Everything from the "Image resolution: width=972" line to the final line of the listing should be written out exactly. Skip the pictures.

Record excerpts Block Start

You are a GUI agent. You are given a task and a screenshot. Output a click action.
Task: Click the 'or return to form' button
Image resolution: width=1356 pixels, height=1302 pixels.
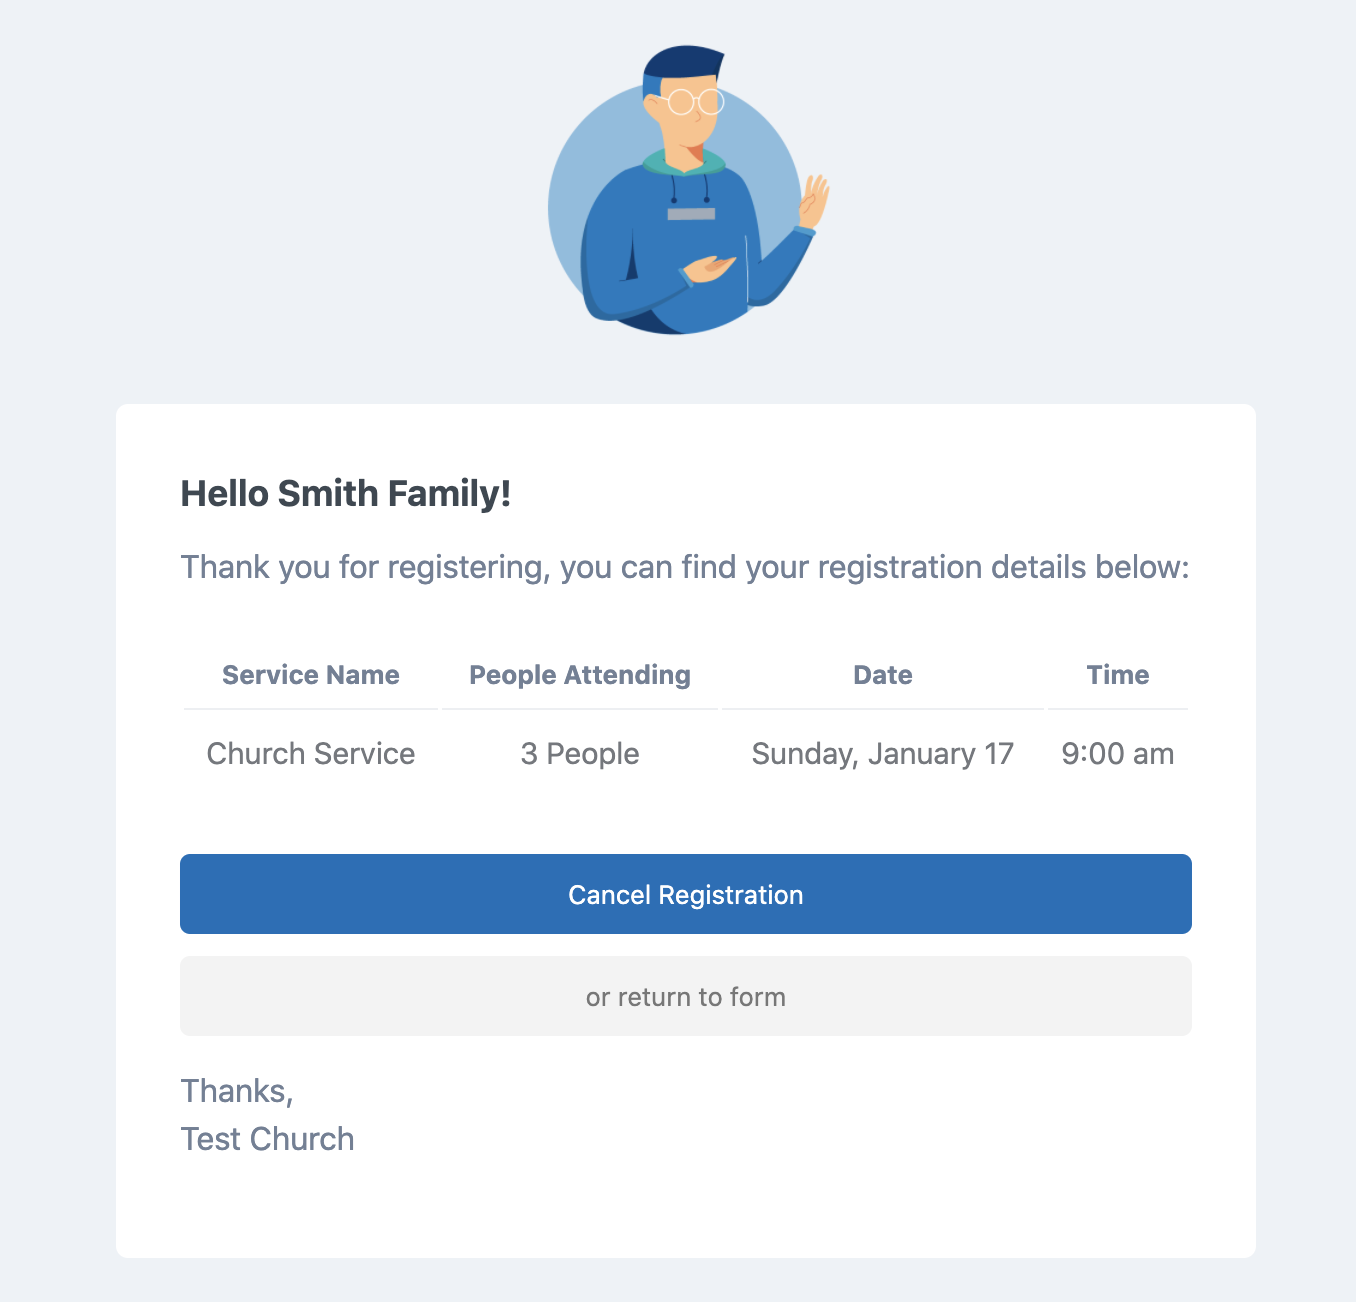686,996
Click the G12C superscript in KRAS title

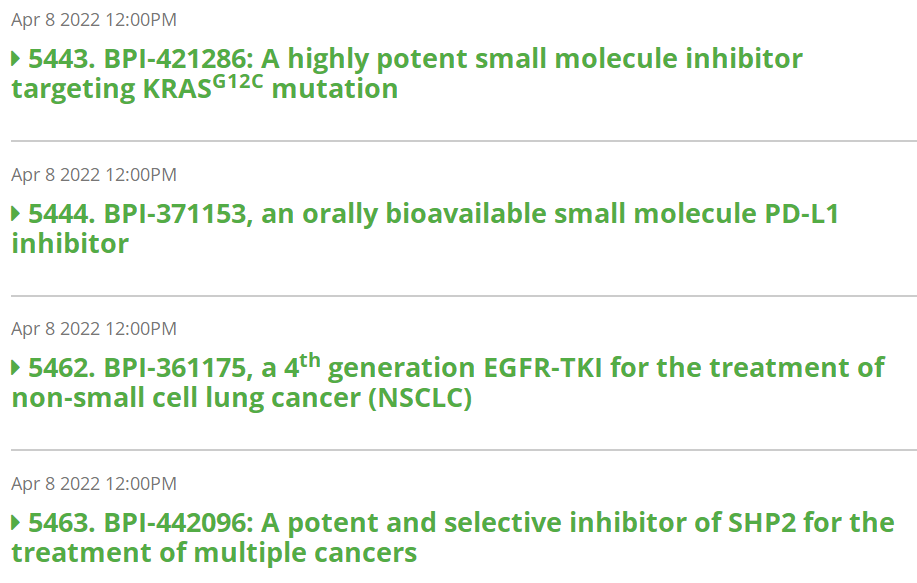237,79
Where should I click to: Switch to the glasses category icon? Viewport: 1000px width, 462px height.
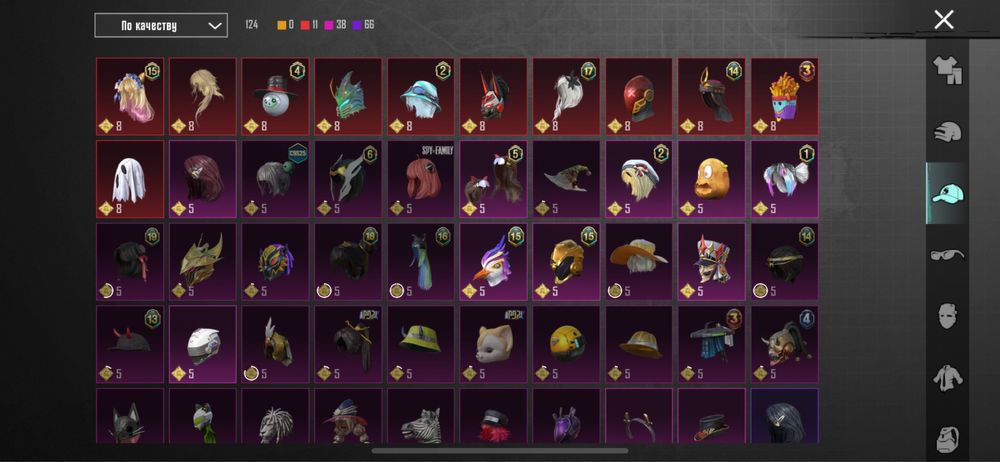point(947,255)
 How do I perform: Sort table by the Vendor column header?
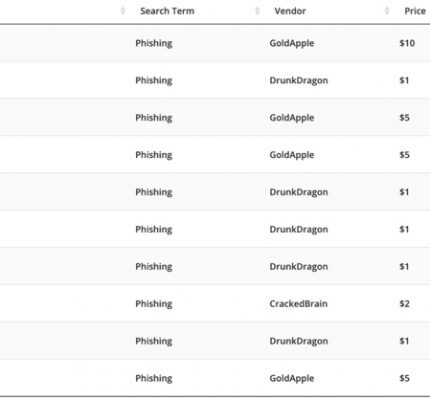(x=290, y=11)
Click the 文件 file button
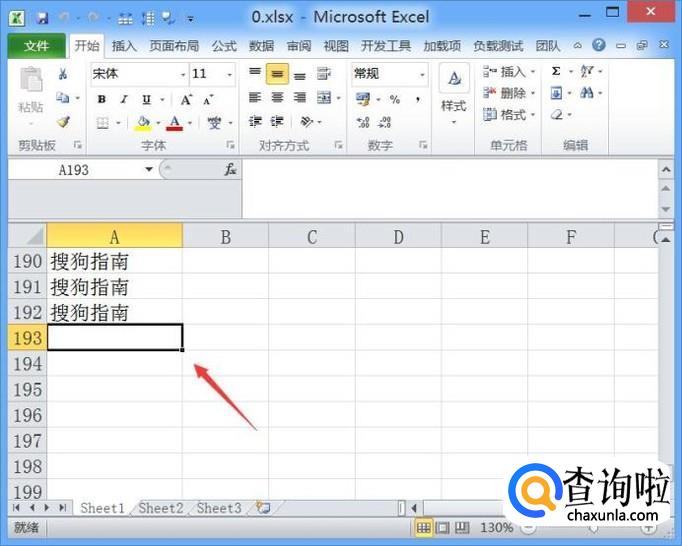Screen dimensions: 682x546 click(36, 46)
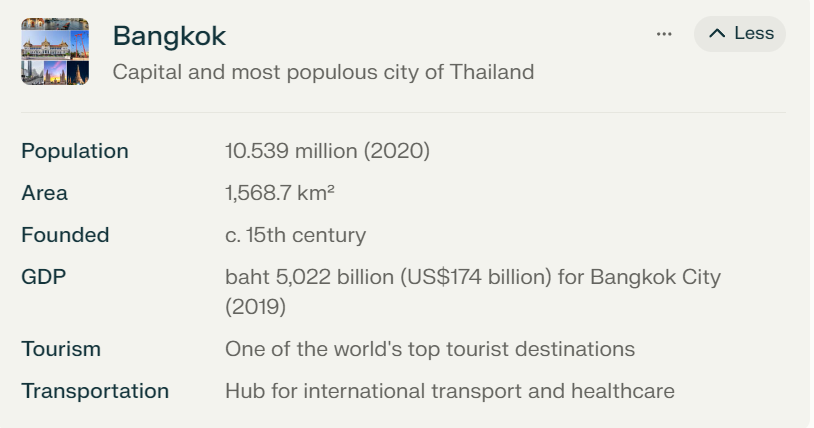Select the 10.539 million (2020) value

pos(327,151)
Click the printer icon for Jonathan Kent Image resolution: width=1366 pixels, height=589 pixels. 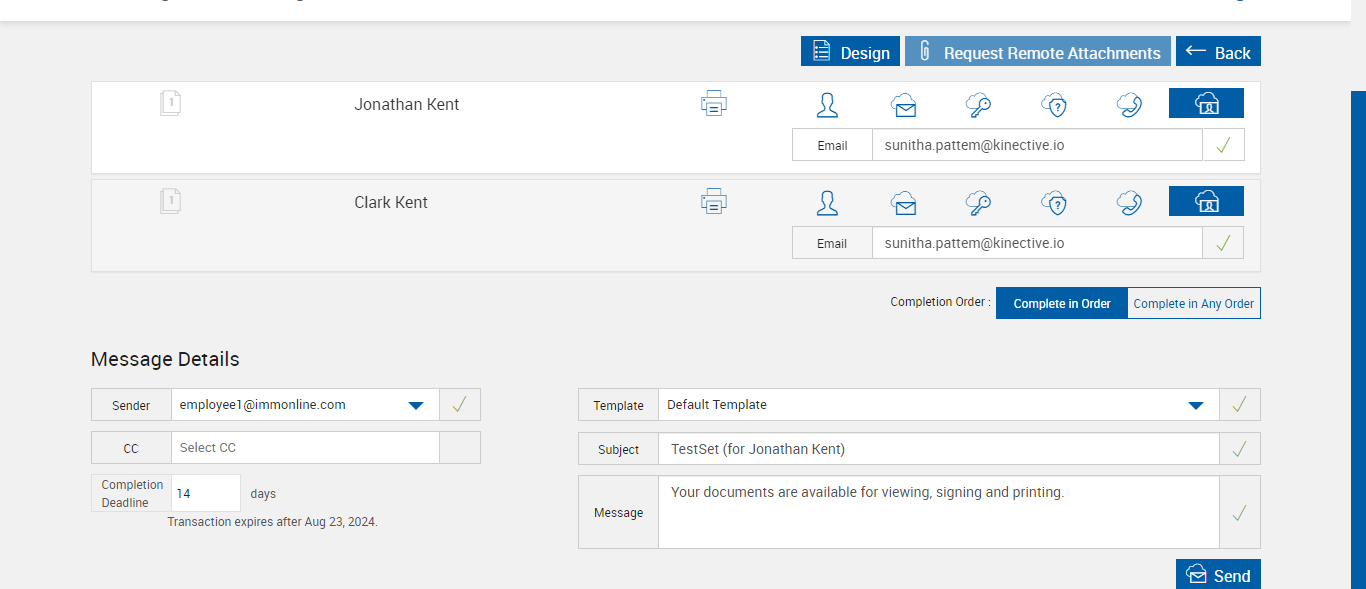(x=713, y=103)
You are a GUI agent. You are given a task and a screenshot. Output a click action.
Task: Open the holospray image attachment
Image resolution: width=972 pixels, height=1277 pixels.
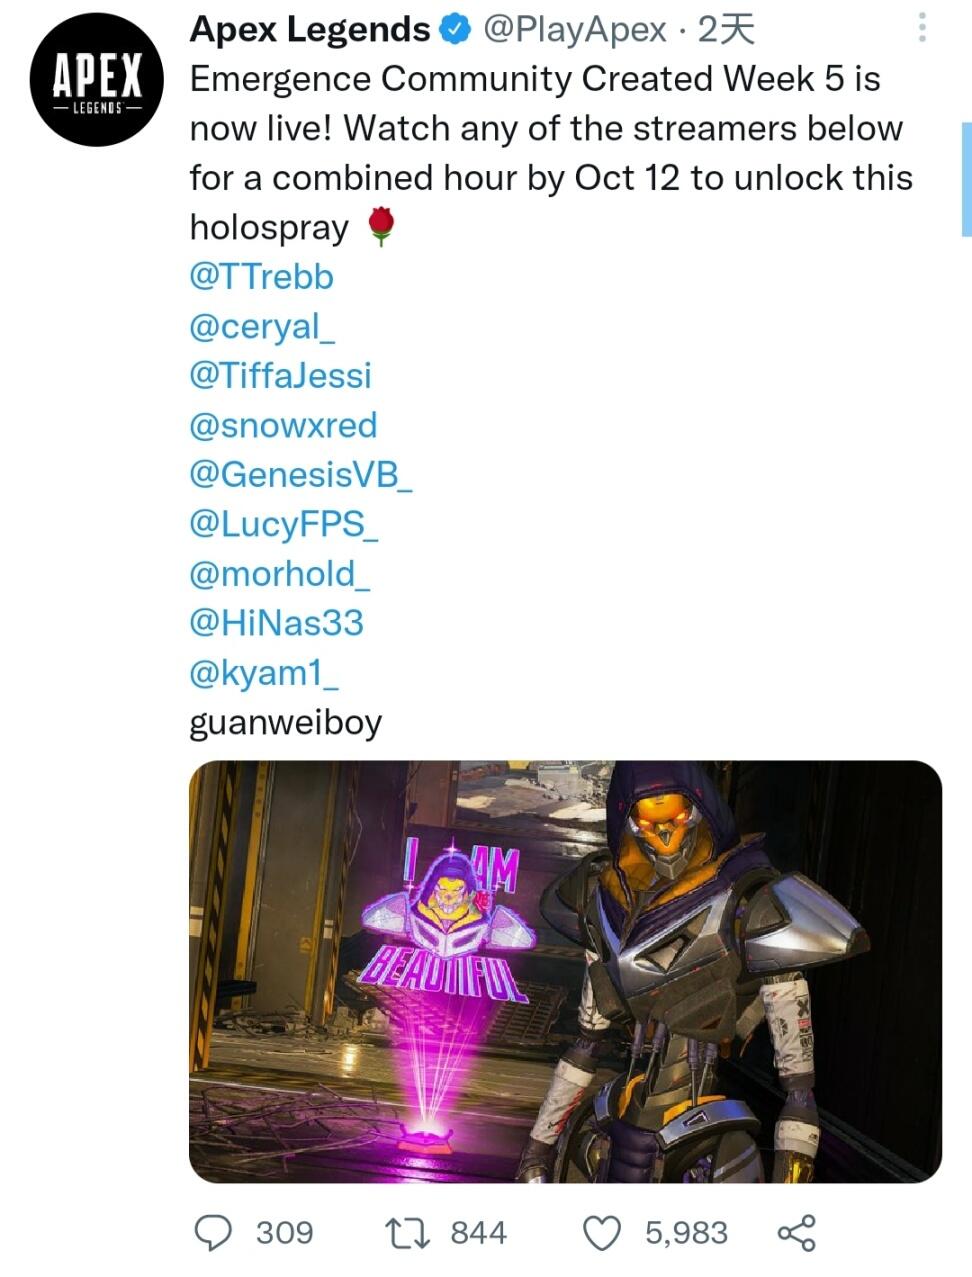tap(565, 971)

Record excerpts Block End

▶ [Output below]:
Image resolution: width=972 pixels, height=1277 pixels.
tap(565, 971)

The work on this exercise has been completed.